### Data provided ###

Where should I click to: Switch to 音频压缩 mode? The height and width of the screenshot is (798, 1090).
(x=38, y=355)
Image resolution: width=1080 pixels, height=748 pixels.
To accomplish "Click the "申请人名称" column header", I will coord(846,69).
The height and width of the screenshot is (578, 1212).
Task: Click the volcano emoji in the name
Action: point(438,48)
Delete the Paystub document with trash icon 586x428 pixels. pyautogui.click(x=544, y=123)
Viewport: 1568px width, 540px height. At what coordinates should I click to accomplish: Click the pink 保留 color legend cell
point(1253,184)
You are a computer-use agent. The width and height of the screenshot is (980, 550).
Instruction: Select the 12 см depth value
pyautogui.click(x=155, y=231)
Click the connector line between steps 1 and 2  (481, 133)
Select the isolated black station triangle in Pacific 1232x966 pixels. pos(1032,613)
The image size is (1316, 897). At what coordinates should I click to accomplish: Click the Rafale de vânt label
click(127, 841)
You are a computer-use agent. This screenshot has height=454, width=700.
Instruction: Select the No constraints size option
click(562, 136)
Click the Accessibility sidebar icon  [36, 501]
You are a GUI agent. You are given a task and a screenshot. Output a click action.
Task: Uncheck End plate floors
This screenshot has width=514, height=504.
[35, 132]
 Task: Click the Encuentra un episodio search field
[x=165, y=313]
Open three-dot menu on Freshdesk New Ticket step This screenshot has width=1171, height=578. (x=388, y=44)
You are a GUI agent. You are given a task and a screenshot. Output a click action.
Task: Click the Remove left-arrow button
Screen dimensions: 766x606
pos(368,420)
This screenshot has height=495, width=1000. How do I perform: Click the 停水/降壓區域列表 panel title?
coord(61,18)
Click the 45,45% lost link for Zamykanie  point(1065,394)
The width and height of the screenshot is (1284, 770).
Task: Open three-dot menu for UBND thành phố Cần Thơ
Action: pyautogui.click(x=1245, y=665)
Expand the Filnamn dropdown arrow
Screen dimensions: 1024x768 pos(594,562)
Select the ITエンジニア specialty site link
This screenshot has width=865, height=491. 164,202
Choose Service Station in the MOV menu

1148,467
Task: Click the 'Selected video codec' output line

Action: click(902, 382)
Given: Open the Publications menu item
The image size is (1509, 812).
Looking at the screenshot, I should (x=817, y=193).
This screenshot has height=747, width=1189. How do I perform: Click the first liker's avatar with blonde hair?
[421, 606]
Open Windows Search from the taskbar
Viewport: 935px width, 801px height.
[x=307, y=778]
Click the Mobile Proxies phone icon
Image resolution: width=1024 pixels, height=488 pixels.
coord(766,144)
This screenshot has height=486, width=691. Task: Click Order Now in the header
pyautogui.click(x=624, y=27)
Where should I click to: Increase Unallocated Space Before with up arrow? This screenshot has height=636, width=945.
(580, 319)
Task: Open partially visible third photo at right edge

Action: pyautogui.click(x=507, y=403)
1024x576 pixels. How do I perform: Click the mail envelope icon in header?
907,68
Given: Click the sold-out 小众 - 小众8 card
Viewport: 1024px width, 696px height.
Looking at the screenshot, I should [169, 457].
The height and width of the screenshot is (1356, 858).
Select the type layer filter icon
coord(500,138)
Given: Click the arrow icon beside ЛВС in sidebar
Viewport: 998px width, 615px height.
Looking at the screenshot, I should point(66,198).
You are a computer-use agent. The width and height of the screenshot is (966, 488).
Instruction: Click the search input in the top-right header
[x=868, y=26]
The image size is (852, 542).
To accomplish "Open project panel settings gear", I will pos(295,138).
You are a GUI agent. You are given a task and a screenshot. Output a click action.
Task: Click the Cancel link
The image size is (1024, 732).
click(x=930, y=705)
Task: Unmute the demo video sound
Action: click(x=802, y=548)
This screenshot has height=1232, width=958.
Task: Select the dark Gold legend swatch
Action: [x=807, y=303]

###

Exercise: Please copy the whole of the material exactly as written.

Output for this exercise:
Where should I click to: Switch to 音频压缩 mode? The height and width of the screenshot is (798, 1090).
(x=38, y=355)
Image resolution: width=1080 pixels, height=748 pixels.
To accomplish "Click the "申请人名称" column header", I will coord(846,69).
The height and width of the screenshot is (578, 1212).
Task: Click the volcano emoji in the name
Action: point(438,48)
Delete the Paystub document with trash icon 586x428 pixels. pyautogui.click(x=544, y=123)
Viewport: 1568px width, 540px height. At what coordinates should I click to accomplish: Click the pink 保留 color legend cell
point(1253,184)
You are a computer-use agent. The width and height of the screenshot is (980, 550).
Instruction: Select the 12 см depth value
pyautogui.click(x=155, y=231)
Click the connector line between steps 1 and 2  (481, 133)
Select the isolated black station triangle in Pacific 1232x966 pixels. pos(1032,613)
The image size is (1316, 897). At what coordinates should I click to accomplish: Click the Rafale de vânt label
click(127, 841)
You are a computer-use agent. This screenshot has height=454, width=700.
Instruction: Select the No constraints size option
click(562, 136)
Click the Accessibility sidebar icon  [36, 501]
You are a GUI agent. You are given a task and a screenshot. Output a click action.
Task: Uncheck End plate floors
This screenshot has width=514, height=504.
[35, 132]
 Task: Click the Encuentra un episodio search field
[x=165, y=313]
Open three-dot menu on Freshdesk New Ticket step This screenshot has width=1171, height=578. (x=388, y=44)
You are a GUI agent. You are given a task and a screenshot. Output a click action.
Task: Click the Remove left-arrow button
Screen dimensions: 766x606
pos(368,420)
This screenshot has height=495, width=1000. How do I perform: Click the 停水/降壓區域列表 panel title?
coord(61,18)
Click the 45,45% lost link for Zamykanie  point(1065,394)
The width and height of the screenshot is (1284, 770).
Task: Open three-dot menu for UBND thành phố Cần Thơ
Action: pyautogui.click(x=1245, y=665)
Expand the Filnamn dropdown arrow
Screen dimensions: 1024x768 pos(594,562)
Select the ITエンジニア specialty site link
This screenshot has width=865, height=491. 164,202
Choose Service Station in the MOV menu

1148,467
Task: Click the 'Selected video codec' output line

Action: click(902, 382)
Given: Open the Publications menu item
The image size is (1509, 812).
Looking at the screenshot, I should (x=817, y=193).
This screenshot has height=747, width=1189. How do I perform: Click the first liker's avatar with blonde hair?
[421, 606]
Open Windows Search from the taskbar
Viewport: 935px width, 801px height.
[x=307, y=778]
Click the Mobile Proxies phone icon
Image resolution: width=1024 pixels, height=488 pixels.
coord(766,144)
This screenshot has height=486, width=691. Task: Click Order Now in the header
pyautogui.click(x=624, y=27)
Where should I click to: Increase Unallocated Space Before with up arrow? This screenshot has height=636, width=945.
(580, 319)
Task: Open partially visible third photo at right edge

Action: pyautogui.click(x=507, y=403)
1024x576 pixels. How do I perform: Click the mail envelope icon in header?
907,68
Given: Click the sold-out 小众 - 小众8 card
Viewport: 1024px width, 696px height.
Looking at the screenshot, I should [169, 457].
The height and width of the screenshot is (1356, 858).
Select the type layer filter icon
coord(500,138)
Given: Click the arrow icon beside ЛВС in sidebar
Viewport: 998px width, 615px height.
Looking at the screenshot, I should point(66,198).
You are a computer-use agent. The width and height of the screenshot is (966, 488).
Instruction: Click the search input in the top-right header
[x=868, y=26]
The image size is (852, 542).
To accomplish "Open project panel settings gear", I will pos(295,138).
You are a GUI agent. You are given a task and a screenshot. Output a click action.
Task: Click the Cancel link
The image size is (1024, 732).
click(x=930, y=705)
Task: Unmute the demo video sound
Action: click(x=802, y=548)
This screenshot has height=1232, width=958.
Task: Select the dark Gold legend swatch
Action: [x=807, y=303]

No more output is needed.